Thank you for your submission! Here's detailed feedback on your PR title and body compliance:

PR Title

  • Current: feat(designer): Agent evaluations tab
  • Issue: None — title is concise and follows conventional commit style. Consider adding a short scope or note if you want to call out a backend dependency (optional).
  • Recommendation: Keep as-is or optionally: feat(designer): Add Agent Evaluations tab and evaluation management UI

Commit Type

  • Properly selected (feature).
  • Note: Only one commit type is selected, which is correct for this change.

Risk Level

  • The PR declares Medium and a risk:medium label is present.
  • Assessment: The scale of this change (new UI surface, new Redux slice, new client-service APIs, many new network calls, and new models) reasonably maps to medium risk. However, because there are no unit/E2E tests included (see Test Plan below), I recommend either adding tests or temporarily increasing the risk level to High until testing is present.

What & Why

  • Current: "Add agent evaluations functionality in a new designer tab..." (present)
  • Issue: Acceptable and concise. Good description of feature & purpose.
  • Recommendation: No mandatory change; you may add one short line calling out backend contract changes (API endpoints) and whether a backend rollout is required.

Impact of Change

  • Impact section is present and explains Users/Developers/System impact.
  • Recommendation: Good. Consider calling out any migration steps or configuration toggles if the feature is behind a feature flag.

Test Plan

  • Assessment: Missing. The body has all test checkboxes unchecked and no explanation.

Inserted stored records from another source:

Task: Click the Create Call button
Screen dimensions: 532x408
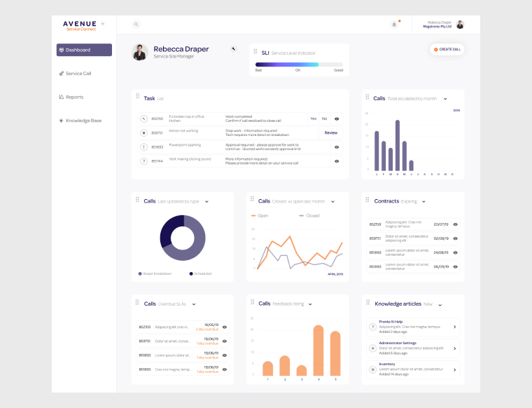Action: 447,50
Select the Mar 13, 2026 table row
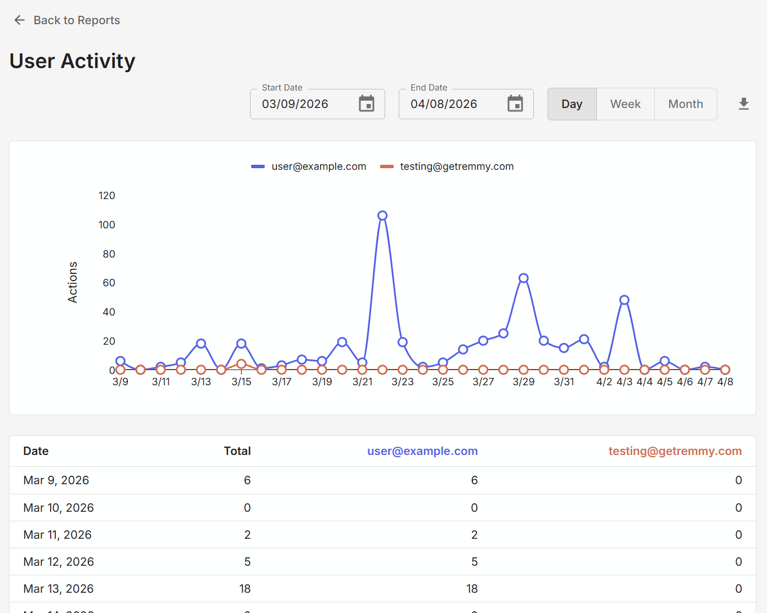The image size is (767, 613). click(225, 588)
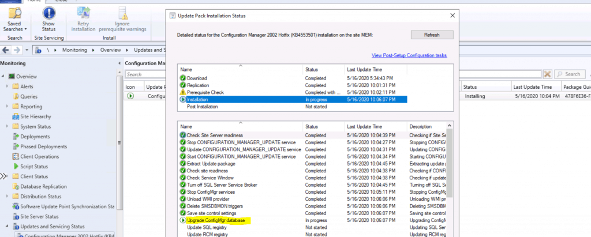The image size is (591, 237).
Task: Click the Refresh button in dialog
Action: [x=432, y=35]
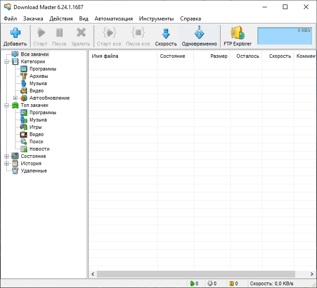
Task: Open the Инструменты menu
Action: [156, 19]
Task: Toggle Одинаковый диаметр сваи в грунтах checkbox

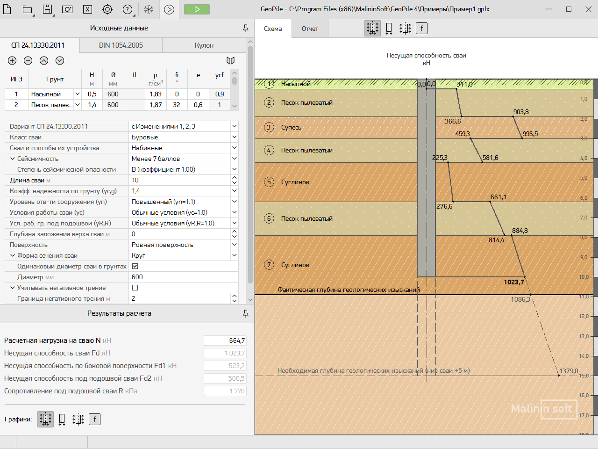Action: point(135,266)
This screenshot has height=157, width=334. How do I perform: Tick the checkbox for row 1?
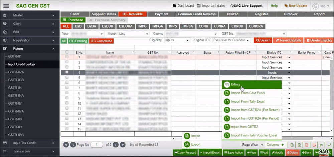click(67, 57)
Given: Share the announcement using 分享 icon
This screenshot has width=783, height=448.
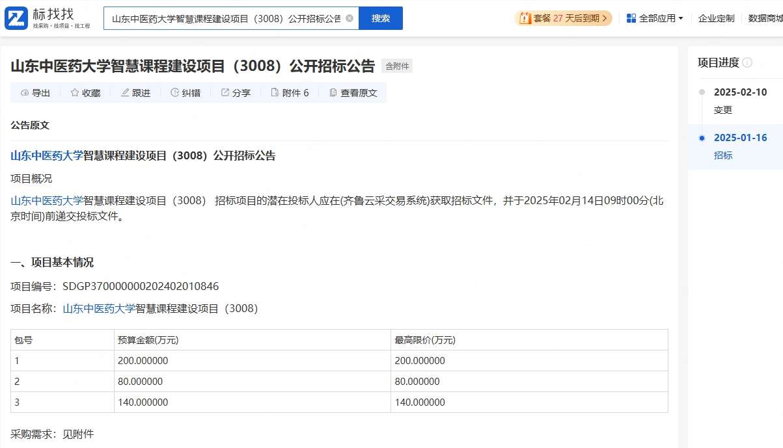Looking at the screenshot, I should 235,92.
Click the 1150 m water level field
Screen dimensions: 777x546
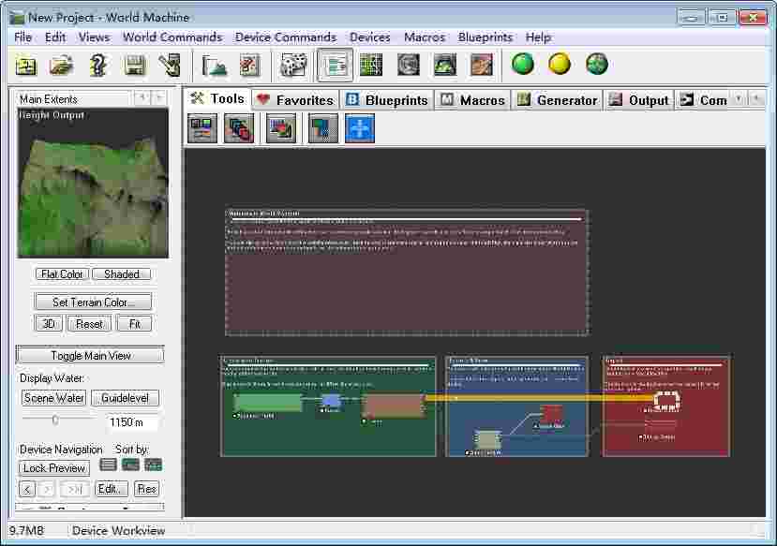tap(127, 421)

  • Issue: This PR adds significant functionality (new services, API calls, Redux state, and UI). Per repository guidance, if no unit tests or E2E tests are added there must be a clear manual testing justification and instructions. That is missing.

  • Recommendation (required to pass):

    • Add unit tests covering at minimum:
      • evaluationSlice reducer (actions, initial state, reducers like setSelectedEvaluator, setEvaluationResult, resetEvaluationState)
      • core queries (useEvaluators, useEvaluations) mocking EvaluationService to ensure caching/enable flags behave correctly
      • StandardEvaluationService: unit tests for constructed URIs and correct httpClient calls (mock httpClient)
      • Key UI components smoke tests: EvaluateView renders, EvaluatorManagementPanel lists evaluators, RunDatasetPanel lists runs and selects run/action
    • Add E2E tests or an integration test that exercises creating an evaluator, selecting a run, and running an evaluation (or provide a written, explicit manual test plan with steps, expected results, and environments if E2E not yet feasible).
    • Update the Test Plan section in the PR body to reflect the added tests (check boxes) and list the test environments.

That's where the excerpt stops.